I continue guest-blogging for Joanne Jacobs, with one more post to come.
One thing I appreciate about the Internet is the availability of books online. Recently I have been reading John Tallis’s two-volume History and Description of the Crystal Palace (1852), illustrated with steel engravings. Tallis comments on the Crystal Palace’s origins, preparation, and construction; the nations that took part in the 1851 Exhibition; the excitement, the press, the opening ceremonies, the visitors, and of course the exhibits: sculptures, model ships, bridges, locomotives, cloths, gemstones, papier-mâché, glassworks, machines, electric telegraph, and more. He vividly describes the history, significance, cultural particularities, and workings of item after item. It is exciting to read. While some of the exhibition was probably a bit gaudy (he hinted as much himself), one can understand why visitors were awed by it. Charlotte Brontë wrote, “It is a wonderful place—vast, strange, new and impossible to describe. Its grandeur does not consist in one thing, but in the unique assemblage of all things.”**
But there is a curious digression in Tallis’s book. At one point he imagines Voltaire coming back from the dead to visit the exhibition. Actually, Tallis admits that he has extracted this account from columns of “Christopher North” (pseudonym of John Wilson, apparently), but Tallis clearly enjoys the story enough to retell it. North’s fictional Voltaire scoffs at progress from the start:
What a din this age makes about its progress! it travels fast enough, if that were all. Rapid progress of that kind. For the rest let us see whether the world is revolving in any other than its old accustomed circle.

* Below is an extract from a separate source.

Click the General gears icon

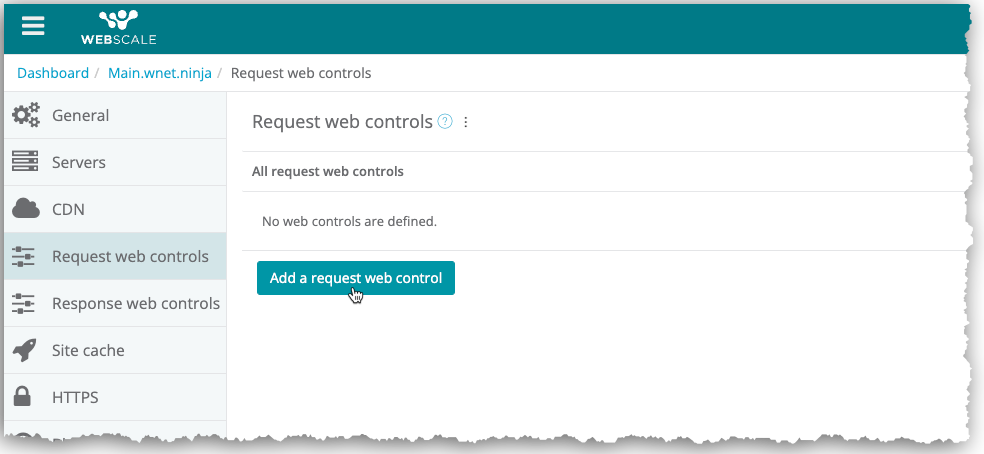click(x=25, y=115)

Voltaire inspects a locomotive, which a professor of mechanics proudly introduces as an “iron slave.” Voltaire points out that this locomotive will require much tedious human labor:
Putting my head out of the window of my railroad carriage, whilst we were yet at the station, I saw an industrious mortal going from wheel to wheel with a huge grease-pot, greasing the wheels. He greases wheels from morning to night; eternally he greases.